> [Work required]: What you write must be the lines from the one holding "Expand Active status" through the final line of the records below, reproduced exactly, minus the pictures.
______
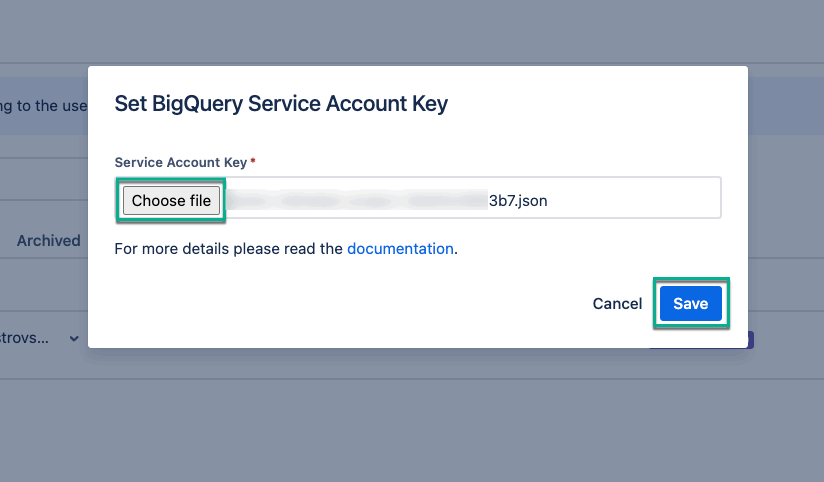
Task: Click the 'For more details please read' text
Action: (x=229, y=249)
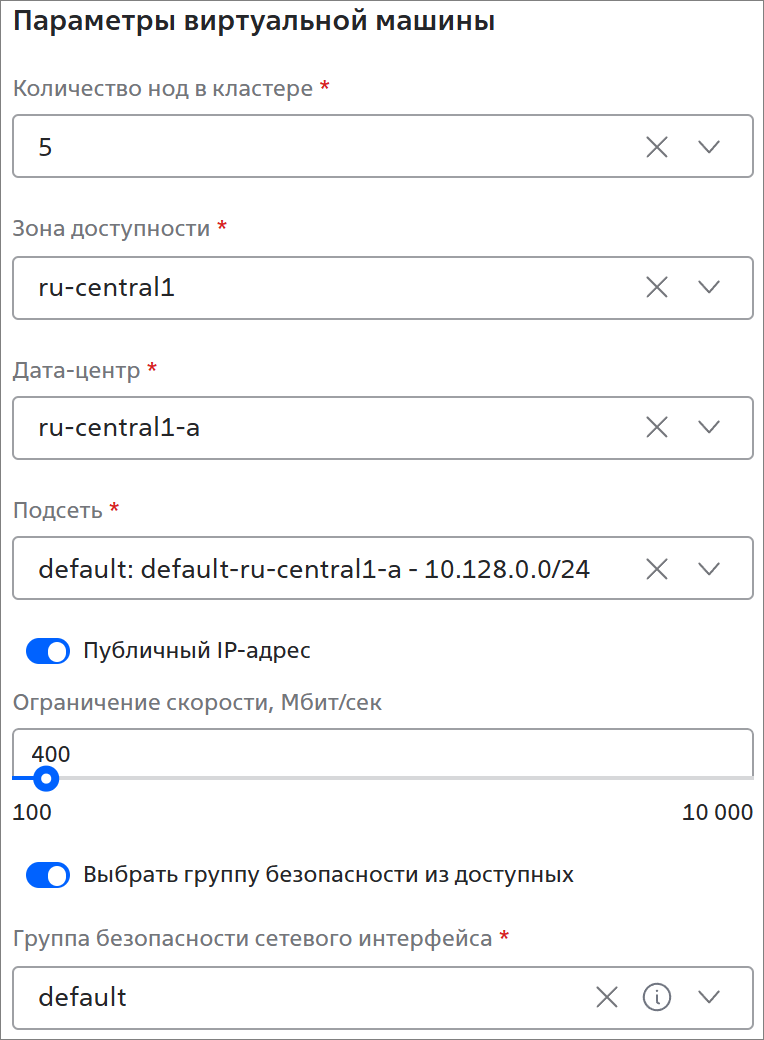Open the Подсеть dropdown chevron
The height and width of the screenshot is (1040, 764).
pyautogui.click(x=709, y=568)
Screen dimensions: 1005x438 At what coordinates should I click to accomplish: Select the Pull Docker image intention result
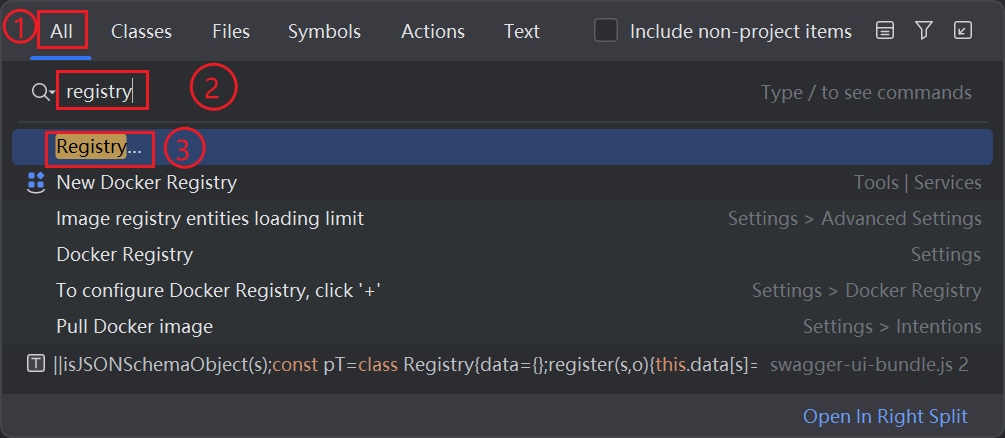pos(134,326)
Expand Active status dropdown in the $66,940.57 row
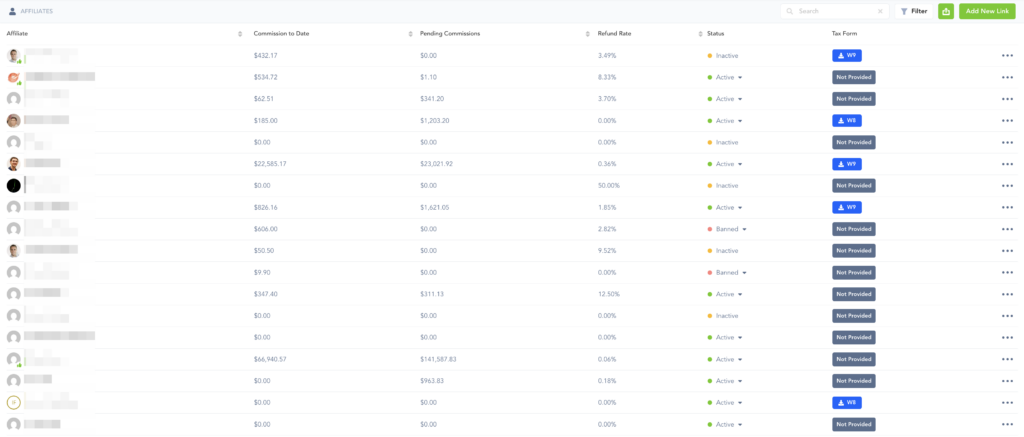Screen dimensions: 1024x437 740,359
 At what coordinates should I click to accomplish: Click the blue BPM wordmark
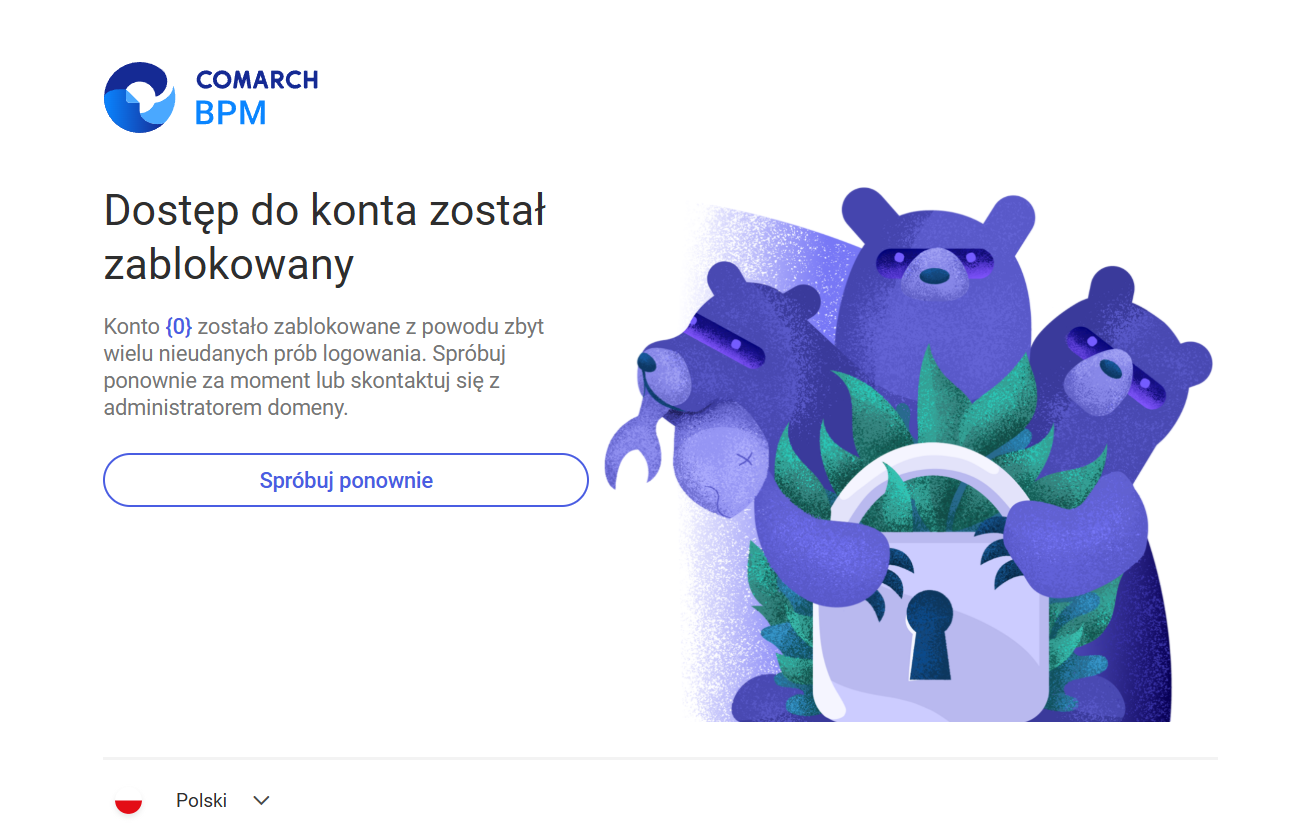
______
> [Task result]:
Expand Active status dropdown in the $66,940.57 row
Screen dimensions: 1024x437 740,359
 At what coordinates should I click to accomplish: Click the blue BPM wordmark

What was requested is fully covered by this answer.